Executed at the peak of Alexander Calder’s career, the elegant Le Rectangle jaune is the culmination of the artist’s unprecedented interest in kinetic sculptures. Although abstract, Calder’s forms often resonate with nature, and Le Rectangle jaune’s elegant, organic form resembles that of a deciduous tree. Centered around a trunk-like piece sheet metal that stands on a wedge-like base, its two branches carry radically different objects. One simply bears the titular yellow rectangle, hanging down as if some exotic fruit, while the other sprouts out into a profusion of smaller tendrils, each affixed with a white leaf-like element. The dynamism of these moving sections is counterpoised with the stasis of the central piece, placing Le Rectangle jaune in the lineage of both Calder’s iconic mobiles and the stabile structures that emerged in his late career.

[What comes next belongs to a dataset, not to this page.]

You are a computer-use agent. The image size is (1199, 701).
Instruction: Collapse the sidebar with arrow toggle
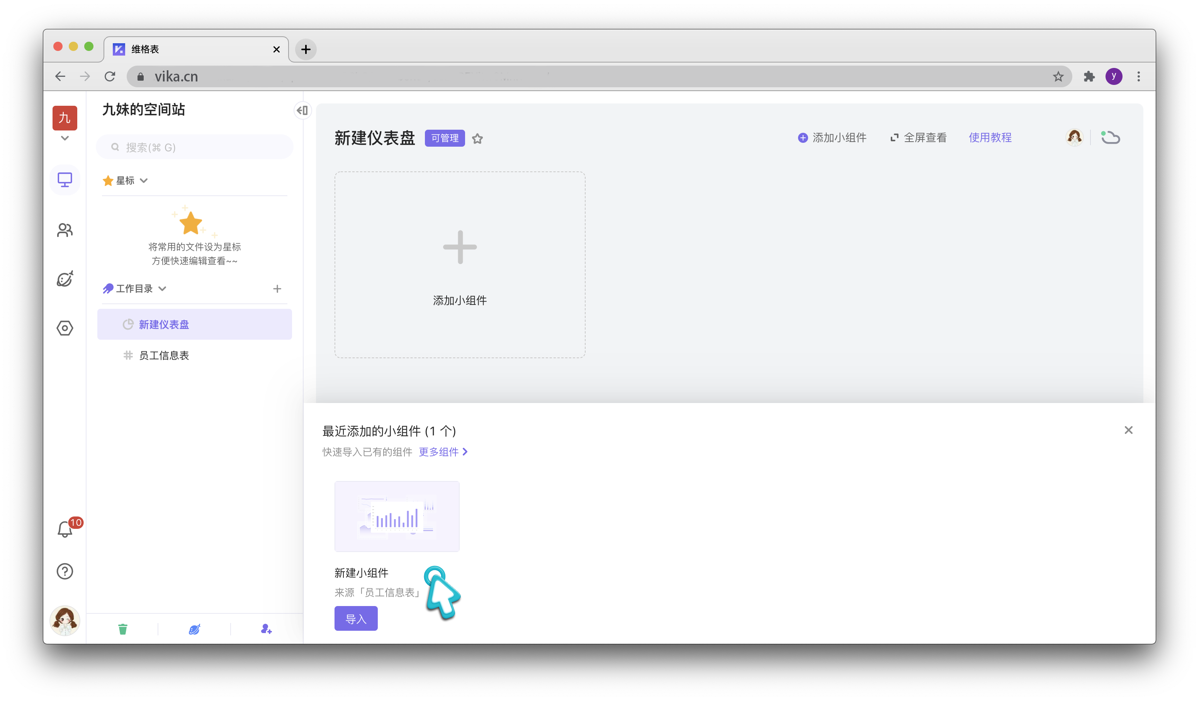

The sculpture’s vivid polychromy recalls the palette of the Dutch painter Piet Mondrian, a longtime friend of Calder’s. Although Calder was part of the Modern movement, his investigations into moving sculpture are wholly original, adding a dynamic element to a historically stationary medium. They also possess a rare serenity, with the artist describing his ideal movement as “a slow gentle impulse, as though one were moving a barge” (A. Calder, quoted in A. Coxon, “Composing Motions: Staging Calder’s ‘Performing Sculpture,’” in A. Borchardt-Hume (ed.), Alexander Calder: Performing Sculpture, exh. cat. Tate, London, 2016, p. 27). This motion also allows Le Rectangle jaune to be seen in numerous different arrangements and from an abundance of different perspectives, multiplying its sense of wonder.